(Data extracted from a collection)

*** Begin section ***

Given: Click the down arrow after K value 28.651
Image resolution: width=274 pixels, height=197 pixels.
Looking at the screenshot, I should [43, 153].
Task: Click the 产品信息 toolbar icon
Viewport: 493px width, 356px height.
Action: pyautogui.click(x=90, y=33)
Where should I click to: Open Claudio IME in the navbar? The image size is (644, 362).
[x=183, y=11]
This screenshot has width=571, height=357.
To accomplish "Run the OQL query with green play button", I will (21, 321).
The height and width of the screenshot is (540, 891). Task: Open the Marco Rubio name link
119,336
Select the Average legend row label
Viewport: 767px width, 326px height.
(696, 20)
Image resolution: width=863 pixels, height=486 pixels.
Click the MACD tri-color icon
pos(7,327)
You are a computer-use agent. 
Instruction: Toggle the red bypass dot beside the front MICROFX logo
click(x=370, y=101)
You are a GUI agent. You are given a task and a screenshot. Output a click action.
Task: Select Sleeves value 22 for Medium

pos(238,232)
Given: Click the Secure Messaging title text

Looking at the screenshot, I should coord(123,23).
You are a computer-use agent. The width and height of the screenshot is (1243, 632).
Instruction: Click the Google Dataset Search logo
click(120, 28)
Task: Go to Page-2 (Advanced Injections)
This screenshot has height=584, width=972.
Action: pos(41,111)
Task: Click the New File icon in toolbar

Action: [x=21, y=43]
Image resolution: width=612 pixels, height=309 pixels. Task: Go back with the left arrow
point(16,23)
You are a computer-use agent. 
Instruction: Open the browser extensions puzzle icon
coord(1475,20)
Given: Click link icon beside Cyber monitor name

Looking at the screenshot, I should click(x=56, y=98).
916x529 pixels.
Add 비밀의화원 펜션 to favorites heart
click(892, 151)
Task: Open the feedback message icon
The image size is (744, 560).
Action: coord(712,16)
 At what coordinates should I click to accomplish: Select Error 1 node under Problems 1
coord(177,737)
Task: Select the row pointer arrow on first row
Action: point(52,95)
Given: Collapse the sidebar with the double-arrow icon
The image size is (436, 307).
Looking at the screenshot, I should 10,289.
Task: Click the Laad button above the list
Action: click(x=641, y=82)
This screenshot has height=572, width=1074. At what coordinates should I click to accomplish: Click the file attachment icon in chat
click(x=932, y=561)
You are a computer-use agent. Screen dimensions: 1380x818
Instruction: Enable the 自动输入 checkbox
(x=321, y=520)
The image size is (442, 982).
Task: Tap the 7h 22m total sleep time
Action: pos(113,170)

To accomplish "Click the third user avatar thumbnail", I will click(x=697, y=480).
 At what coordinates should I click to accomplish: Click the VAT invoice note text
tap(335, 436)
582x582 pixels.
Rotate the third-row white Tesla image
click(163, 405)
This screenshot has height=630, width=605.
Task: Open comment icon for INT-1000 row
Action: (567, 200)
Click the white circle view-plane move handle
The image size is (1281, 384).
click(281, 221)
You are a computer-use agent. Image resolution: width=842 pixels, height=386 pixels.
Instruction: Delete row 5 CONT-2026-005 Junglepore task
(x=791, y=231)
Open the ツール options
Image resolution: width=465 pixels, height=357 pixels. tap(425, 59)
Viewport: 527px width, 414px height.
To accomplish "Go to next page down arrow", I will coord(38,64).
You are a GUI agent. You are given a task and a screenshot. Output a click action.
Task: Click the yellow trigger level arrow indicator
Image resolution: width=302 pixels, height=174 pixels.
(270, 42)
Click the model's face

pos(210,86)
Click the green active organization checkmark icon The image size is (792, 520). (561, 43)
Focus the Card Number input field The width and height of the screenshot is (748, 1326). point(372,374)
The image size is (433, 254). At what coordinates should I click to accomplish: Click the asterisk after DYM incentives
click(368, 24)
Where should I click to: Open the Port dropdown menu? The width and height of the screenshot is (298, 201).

*** End section ***

● **Your task**: Your task is to reproduce exactly the lines that begin at the line containing "Focus the Card" and end at the final line of the data above.

● **Answer box**:
Focus the Card Number input field The width and height of the screenshot is (748, 1326). point(372,374)
The image size is (433, 254). At what coordinates should I click to accomplish: Click the asterisk after DYM incentives
click(368, 24)
Where should I click to: Open the Port dropdown menu? The width and height of the screenshot is (298, 201).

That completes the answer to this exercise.